# ASSIGNED TASK
The listing beneath should be written out in full, exactly as shown.

# MATERIAL SUPPLIED
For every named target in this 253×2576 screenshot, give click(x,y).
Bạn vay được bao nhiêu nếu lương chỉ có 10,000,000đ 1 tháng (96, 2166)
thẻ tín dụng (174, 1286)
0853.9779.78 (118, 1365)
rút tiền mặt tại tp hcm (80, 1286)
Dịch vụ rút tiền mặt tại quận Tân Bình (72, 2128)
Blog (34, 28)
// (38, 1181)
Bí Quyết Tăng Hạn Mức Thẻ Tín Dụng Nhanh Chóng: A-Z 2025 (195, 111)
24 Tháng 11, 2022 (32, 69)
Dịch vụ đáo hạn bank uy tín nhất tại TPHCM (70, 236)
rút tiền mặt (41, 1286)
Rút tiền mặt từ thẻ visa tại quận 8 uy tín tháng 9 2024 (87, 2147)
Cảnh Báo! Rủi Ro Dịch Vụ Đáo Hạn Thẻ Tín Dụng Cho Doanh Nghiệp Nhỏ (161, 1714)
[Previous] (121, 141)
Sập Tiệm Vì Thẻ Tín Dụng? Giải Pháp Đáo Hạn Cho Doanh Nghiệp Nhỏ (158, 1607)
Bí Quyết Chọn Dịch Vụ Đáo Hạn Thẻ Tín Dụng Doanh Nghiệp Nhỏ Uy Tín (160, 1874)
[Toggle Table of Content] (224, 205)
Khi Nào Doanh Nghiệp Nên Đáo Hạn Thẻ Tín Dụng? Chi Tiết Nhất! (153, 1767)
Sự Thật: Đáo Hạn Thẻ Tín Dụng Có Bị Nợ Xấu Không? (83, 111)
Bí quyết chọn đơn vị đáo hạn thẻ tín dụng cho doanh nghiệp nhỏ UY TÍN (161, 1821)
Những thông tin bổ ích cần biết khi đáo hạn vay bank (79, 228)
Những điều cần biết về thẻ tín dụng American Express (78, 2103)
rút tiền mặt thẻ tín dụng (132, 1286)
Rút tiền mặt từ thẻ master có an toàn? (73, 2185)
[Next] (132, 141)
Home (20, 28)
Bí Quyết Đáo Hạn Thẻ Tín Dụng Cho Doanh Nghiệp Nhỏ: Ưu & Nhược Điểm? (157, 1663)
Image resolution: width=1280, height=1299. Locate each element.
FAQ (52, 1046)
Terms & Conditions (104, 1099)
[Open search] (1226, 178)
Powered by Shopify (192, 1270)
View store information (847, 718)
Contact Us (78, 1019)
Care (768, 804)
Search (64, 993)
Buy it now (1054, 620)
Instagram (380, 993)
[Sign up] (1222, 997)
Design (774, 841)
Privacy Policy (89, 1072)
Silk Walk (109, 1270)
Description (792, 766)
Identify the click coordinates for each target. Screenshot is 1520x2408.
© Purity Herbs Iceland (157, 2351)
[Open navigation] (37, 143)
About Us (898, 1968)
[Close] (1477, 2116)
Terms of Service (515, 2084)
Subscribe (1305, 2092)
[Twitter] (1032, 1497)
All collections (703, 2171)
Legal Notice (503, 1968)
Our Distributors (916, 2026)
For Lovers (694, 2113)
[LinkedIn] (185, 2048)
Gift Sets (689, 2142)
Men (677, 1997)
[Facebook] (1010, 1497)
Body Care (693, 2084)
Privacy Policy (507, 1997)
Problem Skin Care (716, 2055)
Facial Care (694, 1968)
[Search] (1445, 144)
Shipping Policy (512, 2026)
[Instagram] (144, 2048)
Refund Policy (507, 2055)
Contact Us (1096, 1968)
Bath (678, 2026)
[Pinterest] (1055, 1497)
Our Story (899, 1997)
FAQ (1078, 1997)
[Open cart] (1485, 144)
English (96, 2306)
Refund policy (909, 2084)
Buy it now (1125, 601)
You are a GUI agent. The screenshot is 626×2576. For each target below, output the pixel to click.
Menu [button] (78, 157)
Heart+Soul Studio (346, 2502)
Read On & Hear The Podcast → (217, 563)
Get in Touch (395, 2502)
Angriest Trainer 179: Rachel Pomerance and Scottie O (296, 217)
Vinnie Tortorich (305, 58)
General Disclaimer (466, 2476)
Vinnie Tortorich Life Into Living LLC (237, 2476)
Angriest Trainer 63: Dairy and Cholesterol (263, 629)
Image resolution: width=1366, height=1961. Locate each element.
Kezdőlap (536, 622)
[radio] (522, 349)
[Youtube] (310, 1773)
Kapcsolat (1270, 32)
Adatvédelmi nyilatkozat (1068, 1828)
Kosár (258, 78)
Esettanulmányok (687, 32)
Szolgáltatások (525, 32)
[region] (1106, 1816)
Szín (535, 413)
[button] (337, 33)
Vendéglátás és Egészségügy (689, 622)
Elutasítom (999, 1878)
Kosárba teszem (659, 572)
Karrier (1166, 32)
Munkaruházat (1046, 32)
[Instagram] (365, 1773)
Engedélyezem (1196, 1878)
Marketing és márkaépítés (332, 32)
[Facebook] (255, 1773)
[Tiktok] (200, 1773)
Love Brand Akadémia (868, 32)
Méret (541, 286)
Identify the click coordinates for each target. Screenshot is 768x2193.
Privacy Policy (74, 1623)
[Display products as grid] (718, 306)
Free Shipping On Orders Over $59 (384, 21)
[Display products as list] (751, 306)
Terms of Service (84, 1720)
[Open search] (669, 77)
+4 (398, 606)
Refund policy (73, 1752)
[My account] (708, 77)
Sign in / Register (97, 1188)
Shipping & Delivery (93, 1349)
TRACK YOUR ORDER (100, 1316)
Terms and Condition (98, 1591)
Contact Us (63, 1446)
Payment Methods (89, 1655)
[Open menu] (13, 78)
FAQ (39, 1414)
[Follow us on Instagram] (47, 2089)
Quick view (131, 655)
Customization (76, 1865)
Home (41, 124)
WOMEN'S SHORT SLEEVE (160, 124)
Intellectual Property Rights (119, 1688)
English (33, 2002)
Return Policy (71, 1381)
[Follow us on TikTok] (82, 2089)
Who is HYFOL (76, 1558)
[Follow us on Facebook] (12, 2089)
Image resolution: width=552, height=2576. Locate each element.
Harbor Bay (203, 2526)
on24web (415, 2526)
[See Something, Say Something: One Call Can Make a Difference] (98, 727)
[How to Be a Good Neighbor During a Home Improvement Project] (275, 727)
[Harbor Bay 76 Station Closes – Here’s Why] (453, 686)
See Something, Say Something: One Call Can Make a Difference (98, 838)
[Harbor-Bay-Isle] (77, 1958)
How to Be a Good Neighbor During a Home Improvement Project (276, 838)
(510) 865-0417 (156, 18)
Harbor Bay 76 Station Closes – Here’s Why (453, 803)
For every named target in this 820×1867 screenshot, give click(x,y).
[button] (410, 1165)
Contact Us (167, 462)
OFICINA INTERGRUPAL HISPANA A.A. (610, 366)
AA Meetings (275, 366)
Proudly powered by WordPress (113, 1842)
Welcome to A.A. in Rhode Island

# WRITTEN ANSWER
For every named target in this 253×2576 screenshot, give click(x,y).
Bạn vay được bao nhiêu nếu lương chỉ có 10,000,000đ 1 tháng (96, 2166)
thẻ tín dụng (174, 1286)
0853.9779.78 (118, 1365)
rút tiền mặt tại tp hcm (80, 1286)
Dịch vụ rút tiền mặt tại quận Tân Bình (72, 2128)
Blog (34, 28)
// (38, 1181)
Bí Quyết Tăng Hạn Mức Thẻ Tín Dụng Nhanh Chóng: A-Z 2025 (195, 111)
24 Tháng 11, 2022 (32, 69)
Dịch vụ đáo hạn bank uy tín nhất tại TPHCM (70, 236)
rút tiền mặt (41, 1286)
Rút tiền mặt từ thẻ visa tại quận 8 uy tín tháng 9 2024 (87, 2147)
Cảnh Báo! Rủi Ro Dịch Vụ Đáo Hạn Thẻ Tín Dụng Cho Doanh Nghiệp Nhỏ (161, 1714)
[Previous] (121, 141)
Sập Tiệm Vì Thẻ Tín Dụng? Giải Pháp Đáo Hạn Cho Doanh Nghiệp Nhỏ (158, 1607)
Bí Quyết Chọn Dịch Vụ Đáo Hạn Thẻ Tín Dụng Doanh Nghiệp Nhỏ Uy Tín (160, 1874)
[Toggle Table of Content] (224, 205)
Khi Nào Doanh Nghiệp Nên Đáo Hạn Thẻ Tín Dụng? Chi Tiết Nhất! (153, 1767)
Sự Thật: Đáo Hạn Thẻ Tín Dụng Có Bị Nợ Xấu Không? (83, 111)
Bí quyết chọn đơn vị đáo hạn thẻ tín dụng cho doanh nghiệp nhỏ UY TÍN (161, 1821)
Những thông tin bổ ích cần biết khi đáo hạn vay bank (79, 228)
Những điều cần biết về thẻ tín dụng American Express (78, 2103)
rút tiền mặt thẻ tín dụng (132, 1286)
Rút tiền mặt từ thẻ master có an toàn? (73, 2185)
[Next] (132, 141)
Home (20, 28)
Bí Quyết Đáo Hạn Thẻ Tín Dụng Cho Doanh Nghiệp Nhỏ: Ưu & Nhược Điểm? (157, 1663)
Image resolution: width=1280, height=1299. Locate each element.
FAQ (52, 1046)
Terms & Conditions (104, 1099)
[Open search] (1226, 178)
Powered by Shopify (192, 1270)
View store information (847, 718)
Contact Us (78, 1019)
Care (768, 804)
Search (64, 993)
Buy it now (1054, 620)
Instagram (380, 993)
[Sign up] (1222, 997)
Design (774, 841)
Privacy Policy (89, 1072)
Silk Walk (109, 1270)
Description (792, 766)
Identify the click coordinates for each target. Screenshot is 1520x2408.
© Purity Herbs Iceland (157, 2351)
[Open navigation] (37, 143)
About Us (898, 1968)
[Close] (1477, 2116)
Terms of Service (515, 2084)
Subscribe (1305, 2092)
[Twitter] (1032, 1497)
All collections (703, 2171)
Legal Notice (503, 1968)
Our Distributors (916, 2026)
For Lovers (694, 2113)
[LinkedIn] (185, 2048)
Gift Sets (689, 2142)
Men (677, 1997)
[Facebook] (1010, 1497)
Body Care (693, 2084)
Privacy Policy (507, 1997)
Problem Skin Care (716, 2055)
Facial Care (694, 1968)
[Search] (1445, 144)
Shipping Policy (512, 2026)
[Instagram] (144, 2048)
Refund Policy (507, 2055)
Contact Us (1096, 1968)
Bath (678, 2026)
[Pinterest] (1055, 1497)
Our Story (899, 1997)
FAQ (1078, 1997)
[Open cart] (1485, 144)
English (96, 2306)
Refund policy (909, 2084)
Buy it now (1125, 601)
You are a GUI agent. The screenshot is 626×2576. For each target below, output the pixel to click.
Menu [button] (78, 157)
Heart+Soul Studio (346, 2502)
Read On & Hear The Podcast → (217, 563)
Get in Touch (395, 2502)
Angriest Trainer 179: Rachel Pomerance and Scottie O (296, 217)
Vinnie Tortorich (305, 58)
General Disclaimer (466, 2476)
Vinnie Tortorich Life Into Living LLC (237, 2476)
Angriest Trainer 63: Dairy and Cholesterol (263, 629)
Image resolution: width=1366, height=1961. Locate each element.
Kezdőlap (536, 622)
[radio] (522, 349)
[Youtube] (310, 1773)
Kapcsolat (1270, 32)
Adatvédelmi nyilatkozat (1068, 1828)
Kosár (258, 78)
Esettanulmányok (687, 32)
Szolgáltatások (525, 32)
[region] (1106, 1816)
Szín (535, 413)
[button] (337, 33)
Vendéglátás és Egészségügy (689, 622)
Elutasítom (999, 1878)
Kosárba teszem (659, 572)
Karrier (1166, 32)
Munkaruházat (1046, 32)
[Instagram] (365, 1773)
Engedélyezem (1196, 1878)
Marketing és márkaépítés (332, 32)
[Facebook] (255, 1773)
[Tiktok] (200, 1773)
Love Brand Akadémia (868, 32)
Méret (541, 286)
Identify the click coordinates for each target. Screenshot is 768x2193.
Privacy Policy (74, 1623)
[Display products as grid] (718, 306)
Free Shipping On Orders Over $59 (384, 21)
[Display products as list] (751, 306)
Terms of Service (84, 1720)
[Open search] (669, 77)
+4 (398, 606)
Refund policy (73, 1752)
[My account] (708, 77)
Sign in / Register (97, 1188)
Shipping & Delivery (93, 1349)
TRACK YOUR ORDER (100, 1316)
Terms and Condition (98, 1591)
Contact Us (63, 1446)
Payment Methods (89, 1655)
[Open menu] (13, 78)
FAQ (39, 1414)
[Follow us on Instagram] (47, 2089)
Quick view (131, 655)
Customization (76, 1865)
Home (41, 124)
WOMEN'S SHORT SLEEVE (160, 124)
Intellectual Property Rights (119, 1688)
English (33, 2002)
Return Policy (71, 1381)
[Follow us on TikTok] (82, 2089)
Who is HYFOL (76, 1558)
[Follow us on Facebook] (12, 2089)
Image resolution: width=552, height=2576. Locate each element.
Harbor Bay (203, 2526)
on24web (415, 2526)
[See Something, Say Something: One Call Can Make a Difference] (98, 727)
[How to Be a Good Neighbor During a Home Improvement Project] (275, 727)
[Harbor Bay 76 Station Closes – Here’s Why] (453, 686)
See Something, Say Something: One Call Can Make a Difference (98, 838)
[Harbor-Bay-Isle] (77, 1958)
How to Be a Good Neighbor During a Home Improvement Project (276, 838)
(510) 865-0417 (156, 18)
Harbor Bay 76 Station Closes – Here’s Why (453, 803)
For every named target in this 820×1867 screenshot, give click(x,y).
[button] (410, 1165)
Contact Us (167, 462)
OFICINA INTERGRUPAL HISPANA A.A. (610, 366)
AA Meetings (275, 366)
Proudly powered by WordPress (113, 1842)
Welcome to A.A. in Rhode Island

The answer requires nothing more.